To accomplish this it is incumbent upon the new administration to ease the economic burden it has placed on all its business citizens, both large and small.
After working for several years to help New York City retain its major corporate residents, it is clear that while there are a variety of reasons for a company to consider relocation, it is the impact on the bottom line that is major motivating factor.
In recent years, the City has offered significant economic incentives - usually centering on a reduction of the real estate tax burden - to large employers and high profile companies who were considering moving out of New York. These incentives, which lowered their operating costs, represented the most powerful and effective tool the City had to retain jobs and keep the large and prestigious organizations here.
Now it is time for the City's Administration to go beyond these 11th hour actions and establish a more comprehensive approach to the problem. It's time to reduce the causes that compel companies of all sizes, from all industries to leave.
Clearly, New York City must continue to do what it can to keep the large companies, the large employers, from leaving. For these corporations are the City's engines for growth, fueling the expansion of small and medium sized companies. But, it also must address the concerns of its other corporate citizens, small and medium sized companies that generate so much of the vitality that is New York City.
In reality, companies with problems relating to City services, or their tax burden, should be aware that they can be heard, if they know how to approach the City's agencies. At the same time, it is in the interest of the Administration to dramatically transform the business climate in New York City to compete more aggressively with lower cost cities.
For the last few years we have been working with companies struggling to maintain operations in the City. We worked closely with these companies to find ways to reduce their problems and enable them to be more competitive without packing their bags and leaving.
For sizeable tenants with large numbers of employees, our primary approach to find ways of lowering operating costs has been through consulting on government financial incentive programs. Government incentives can have an appreciable effect on a company's bottom line.
By assembling a package of public sector incentives tailored specifically to a company's operational needs, we have assisted businesses, both commercial and industrial, to significantly reduce their occupancy costs.

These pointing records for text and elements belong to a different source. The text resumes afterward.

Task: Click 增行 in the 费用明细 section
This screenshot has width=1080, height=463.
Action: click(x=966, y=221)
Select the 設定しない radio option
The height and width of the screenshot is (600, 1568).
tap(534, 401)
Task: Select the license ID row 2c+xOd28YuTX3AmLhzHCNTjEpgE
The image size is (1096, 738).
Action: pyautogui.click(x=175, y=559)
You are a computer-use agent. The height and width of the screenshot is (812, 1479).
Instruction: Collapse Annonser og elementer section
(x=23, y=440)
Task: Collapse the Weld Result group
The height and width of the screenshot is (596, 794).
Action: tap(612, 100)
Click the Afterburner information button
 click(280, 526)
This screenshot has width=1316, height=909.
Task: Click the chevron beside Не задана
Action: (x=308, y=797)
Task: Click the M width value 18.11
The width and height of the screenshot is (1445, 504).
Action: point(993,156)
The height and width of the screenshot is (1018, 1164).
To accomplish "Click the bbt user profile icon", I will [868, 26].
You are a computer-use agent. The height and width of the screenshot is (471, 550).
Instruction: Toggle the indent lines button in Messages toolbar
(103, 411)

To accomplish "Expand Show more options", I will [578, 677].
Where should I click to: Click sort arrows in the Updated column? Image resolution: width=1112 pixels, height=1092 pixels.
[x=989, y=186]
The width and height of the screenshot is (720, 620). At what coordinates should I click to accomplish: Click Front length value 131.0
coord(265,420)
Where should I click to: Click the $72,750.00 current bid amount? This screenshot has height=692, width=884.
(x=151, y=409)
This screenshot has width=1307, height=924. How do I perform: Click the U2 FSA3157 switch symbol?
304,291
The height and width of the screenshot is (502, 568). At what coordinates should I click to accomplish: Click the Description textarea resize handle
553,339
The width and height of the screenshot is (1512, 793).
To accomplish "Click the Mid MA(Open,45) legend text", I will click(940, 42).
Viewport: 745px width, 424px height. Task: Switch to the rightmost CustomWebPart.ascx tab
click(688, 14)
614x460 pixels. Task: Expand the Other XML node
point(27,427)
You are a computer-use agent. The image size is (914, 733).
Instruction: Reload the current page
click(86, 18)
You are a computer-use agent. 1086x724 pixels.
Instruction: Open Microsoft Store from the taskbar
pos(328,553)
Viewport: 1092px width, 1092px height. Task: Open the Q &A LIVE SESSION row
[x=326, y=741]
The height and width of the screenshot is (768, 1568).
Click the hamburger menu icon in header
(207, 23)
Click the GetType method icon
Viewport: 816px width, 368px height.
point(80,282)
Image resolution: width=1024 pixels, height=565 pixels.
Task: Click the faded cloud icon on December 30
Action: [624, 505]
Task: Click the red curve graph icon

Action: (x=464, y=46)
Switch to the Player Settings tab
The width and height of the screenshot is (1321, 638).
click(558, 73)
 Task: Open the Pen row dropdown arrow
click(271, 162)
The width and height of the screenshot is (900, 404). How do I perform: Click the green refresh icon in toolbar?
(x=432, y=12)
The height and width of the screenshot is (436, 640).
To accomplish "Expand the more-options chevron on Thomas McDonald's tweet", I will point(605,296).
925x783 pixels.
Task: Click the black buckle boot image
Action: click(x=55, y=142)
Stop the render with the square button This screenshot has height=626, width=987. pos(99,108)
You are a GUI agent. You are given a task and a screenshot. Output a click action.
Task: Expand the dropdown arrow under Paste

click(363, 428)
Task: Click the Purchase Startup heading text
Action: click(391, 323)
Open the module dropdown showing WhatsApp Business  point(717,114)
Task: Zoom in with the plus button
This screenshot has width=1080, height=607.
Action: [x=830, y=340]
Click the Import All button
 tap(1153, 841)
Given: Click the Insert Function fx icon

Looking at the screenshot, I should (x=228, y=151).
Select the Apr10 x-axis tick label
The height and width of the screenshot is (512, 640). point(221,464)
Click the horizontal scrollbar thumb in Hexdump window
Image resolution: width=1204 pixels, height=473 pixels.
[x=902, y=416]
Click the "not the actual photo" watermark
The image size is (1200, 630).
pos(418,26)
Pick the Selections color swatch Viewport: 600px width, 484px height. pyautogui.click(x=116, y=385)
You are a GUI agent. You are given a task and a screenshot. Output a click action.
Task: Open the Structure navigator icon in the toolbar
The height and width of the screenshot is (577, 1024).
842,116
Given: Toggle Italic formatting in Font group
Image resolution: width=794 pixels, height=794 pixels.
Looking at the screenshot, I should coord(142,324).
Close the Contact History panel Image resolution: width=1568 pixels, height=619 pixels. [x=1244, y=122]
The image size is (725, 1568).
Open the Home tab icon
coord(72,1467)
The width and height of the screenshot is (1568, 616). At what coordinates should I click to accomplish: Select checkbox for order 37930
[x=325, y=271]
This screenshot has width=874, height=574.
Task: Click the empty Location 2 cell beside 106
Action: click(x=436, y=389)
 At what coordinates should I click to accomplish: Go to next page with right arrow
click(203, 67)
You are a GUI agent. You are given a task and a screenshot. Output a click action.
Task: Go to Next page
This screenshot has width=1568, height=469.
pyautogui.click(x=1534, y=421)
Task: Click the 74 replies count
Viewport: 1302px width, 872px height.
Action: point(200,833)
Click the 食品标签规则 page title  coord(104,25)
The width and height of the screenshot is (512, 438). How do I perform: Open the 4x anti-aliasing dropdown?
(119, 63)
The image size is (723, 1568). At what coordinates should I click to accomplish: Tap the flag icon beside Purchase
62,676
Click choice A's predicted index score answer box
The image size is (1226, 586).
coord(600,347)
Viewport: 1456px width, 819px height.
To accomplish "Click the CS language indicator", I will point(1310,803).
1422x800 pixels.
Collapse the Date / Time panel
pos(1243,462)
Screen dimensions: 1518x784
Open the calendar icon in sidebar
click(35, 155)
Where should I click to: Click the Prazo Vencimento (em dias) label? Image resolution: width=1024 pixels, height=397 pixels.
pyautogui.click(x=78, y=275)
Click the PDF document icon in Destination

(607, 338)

The overall goal must be to make the City more closely competitive with other major corporate centers and other communities in the region. We know that many companies are willing to pay a premium to be located in New York, the global financial and commercial capital. But, the differential under the current real estate tax structure has grown too great.
To help attract these companies City government must shift from a "retention" strategy to a more aggressive marketing strategy. This means closely re-examining and reducing or eliminating the commercial rent tax, the hotel occupancy tax and other tax disincentives.
An elimination or significant reduction of these taxes will go far to reduce the movement of companies of all sizes out of the City and make the New York a more friendly place in which to do business.
Relocation is a major undertaking for any company. It significantly impacts all areas of the business operation. The objective of any relocation is to improve the quality and cost competitiveness of the business environment.
For a New York based company, that means seriously considering the cost benefits of alternative sites in the City as well as in other areas.
Final decisions should be based on a variety of factors including occupancy cost analysis, labor and demographic studies, costs of living and quality of life assessments.
At a time when rent levels in New York City have declined to the lowest point in over a decade, when attractive space is available, we in the real estate industry, should be in a position to attract corporate tenants into the City. But, this will only happen if the cost of doing business here is reduced.
If that happens, it may for the first time in recent memory make it possible for the real estate organizations in the City to be more proactive than reactive and aggressively go to work to attract major companies from other regions, and encourage a greater number of foreign companies to open offices in New York.